Document segment ::
▬▬▬▬▬▬▬▬▬▬
Collect naturally dried and fallen from the tree Oak leaves-about 20 crushed/gallon of premixed treatment water or IAL 1 large crushed/gallon.

Always use dechlorinator with any water used on the fish.

Hard to say what the diagnosis is-it can be a number of things...The best we can do on the internet is a "Best guess" based on the information we are given.


----------



## betta234 (Mar 16, 2011)

Thanks Oldfishlady. I will mix up a gallon with oak leaves, 3 tsp of epsom salt, and conditioner and will change a portion of water for 10-14 days. I hope he will get better. I will update when more info becomes available.

Really appreciate your help!


----------



## betta234 (Mar 16, 2011)

This morning I noticed there was fin-rot. Could it be the reaction to the new solution (I changed half of his water with the solution above)? It's not looking good...maybe it's his time


----------



## Oldfishlady (Mar 1, 2010)

Sadly, some of the issues might be age related and not a lot we can do but keep them comfy and do what is right by them if they seem to be suffering.

The treatment water should not cause any problems or fin rot.


----------



## betta234 (Mar 16, 2011)

I'll continue to change half his bowl with the solution and feeding him small pellets twice a day. But this sucks...anything else I can do to keep "fatty" comfy?


----------
▬▬▬▬▬▬▬▬▬▬
Activity 1 ::
In the forum thread about the betta fish, what should always be used with any water used on the fish?
Activity 2 ::
Return the part of the forum thread between "Hard to say" and "we are given.", inclusive, copied word for word.

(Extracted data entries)
▬▬▬▬▬▬▬▬▬▬
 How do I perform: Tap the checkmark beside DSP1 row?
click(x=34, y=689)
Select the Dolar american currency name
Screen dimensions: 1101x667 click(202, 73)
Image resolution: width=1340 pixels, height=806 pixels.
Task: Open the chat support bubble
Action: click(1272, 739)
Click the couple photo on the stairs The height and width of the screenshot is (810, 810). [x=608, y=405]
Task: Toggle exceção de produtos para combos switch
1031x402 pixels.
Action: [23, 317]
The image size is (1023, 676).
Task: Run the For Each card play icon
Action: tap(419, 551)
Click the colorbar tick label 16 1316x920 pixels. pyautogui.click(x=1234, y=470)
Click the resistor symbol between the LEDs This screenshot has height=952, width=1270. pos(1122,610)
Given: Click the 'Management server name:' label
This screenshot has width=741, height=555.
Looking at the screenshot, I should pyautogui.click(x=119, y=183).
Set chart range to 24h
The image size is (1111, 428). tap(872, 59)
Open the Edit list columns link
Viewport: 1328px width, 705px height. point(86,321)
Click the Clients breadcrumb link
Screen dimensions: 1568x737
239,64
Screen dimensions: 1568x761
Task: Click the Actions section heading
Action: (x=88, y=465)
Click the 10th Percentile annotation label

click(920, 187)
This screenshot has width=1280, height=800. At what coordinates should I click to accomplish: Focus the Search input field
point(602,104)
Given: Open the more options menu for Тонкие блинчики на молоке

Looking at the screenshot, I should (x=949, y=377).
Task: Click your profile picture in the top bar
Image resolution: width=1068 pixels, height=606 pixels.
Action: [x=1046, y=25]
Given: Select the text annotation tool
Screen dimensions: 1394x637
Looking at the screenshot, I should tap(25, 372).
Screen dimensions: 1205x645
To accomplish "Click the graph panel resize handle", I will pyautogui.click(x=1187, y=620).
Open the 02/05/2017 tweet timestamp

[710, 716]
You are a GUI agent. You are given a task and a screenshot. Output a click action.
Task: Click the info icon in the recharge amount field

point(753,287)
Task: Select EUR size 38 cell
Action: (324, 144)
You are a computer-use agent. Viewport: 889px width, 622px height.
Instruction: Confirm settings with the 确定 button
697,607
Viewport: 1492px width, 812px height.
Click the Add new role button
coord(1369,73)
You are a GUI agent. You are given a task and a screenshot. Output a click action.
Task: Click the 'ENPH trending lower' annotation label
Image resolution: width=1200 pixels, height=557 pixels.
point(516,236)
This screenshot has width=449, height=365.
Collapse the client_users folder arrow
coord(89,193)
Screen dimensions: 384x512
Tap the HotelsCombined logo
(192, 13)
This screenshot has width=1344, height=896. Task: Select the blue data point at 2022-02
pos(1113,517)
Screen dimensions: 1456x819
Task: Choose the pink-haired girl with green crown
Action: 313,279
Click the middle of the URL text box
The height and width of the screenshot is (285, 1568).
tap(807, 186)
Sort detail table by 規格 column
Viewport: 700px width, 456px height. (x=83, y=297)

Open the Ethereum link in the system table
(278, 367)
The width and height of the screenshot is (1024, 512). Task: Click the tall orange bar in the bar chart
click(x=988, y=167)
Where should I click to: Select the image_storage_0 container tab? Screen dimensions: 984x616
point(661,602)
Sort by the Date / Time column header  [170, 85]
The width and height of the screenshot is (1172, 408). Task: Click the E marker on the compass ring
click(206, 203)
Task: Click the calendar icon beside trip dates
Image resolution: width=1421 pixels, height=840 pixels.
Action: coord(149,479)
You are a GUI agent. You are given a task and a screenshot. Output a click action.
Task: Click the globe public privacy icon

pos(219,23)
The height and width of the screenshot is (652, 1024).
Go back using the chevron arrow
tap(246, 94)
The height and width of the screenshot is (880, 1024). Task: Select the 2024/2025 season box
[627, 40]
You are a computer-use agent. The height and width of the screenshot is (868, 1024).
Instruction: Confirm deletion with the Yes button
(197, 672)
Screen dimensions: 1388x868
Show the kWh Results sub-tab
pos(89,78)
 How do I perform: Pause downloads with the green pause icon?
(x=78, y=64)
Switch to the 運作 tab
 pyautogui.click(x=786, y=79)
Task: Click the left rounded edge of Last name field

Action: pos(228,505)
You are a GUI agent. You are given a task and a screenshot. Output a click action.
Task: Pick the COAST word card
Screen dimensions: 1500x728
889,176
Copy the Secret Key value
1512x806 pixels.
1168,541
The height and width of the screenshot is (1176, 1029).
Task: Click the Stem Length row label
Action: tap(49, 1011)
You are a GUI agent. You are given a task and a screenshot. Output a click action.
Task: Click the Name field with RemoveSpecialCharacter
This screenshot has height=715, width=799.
▬▬▬▬▬▬▬▬▬▬
Answer section 1 ::
Dechlorinator.

Answer section 2 ::
Hard to say what the diagnosis is-it can be a number of things...The best we can do on the internet is a "Best guess" based on the information we are given.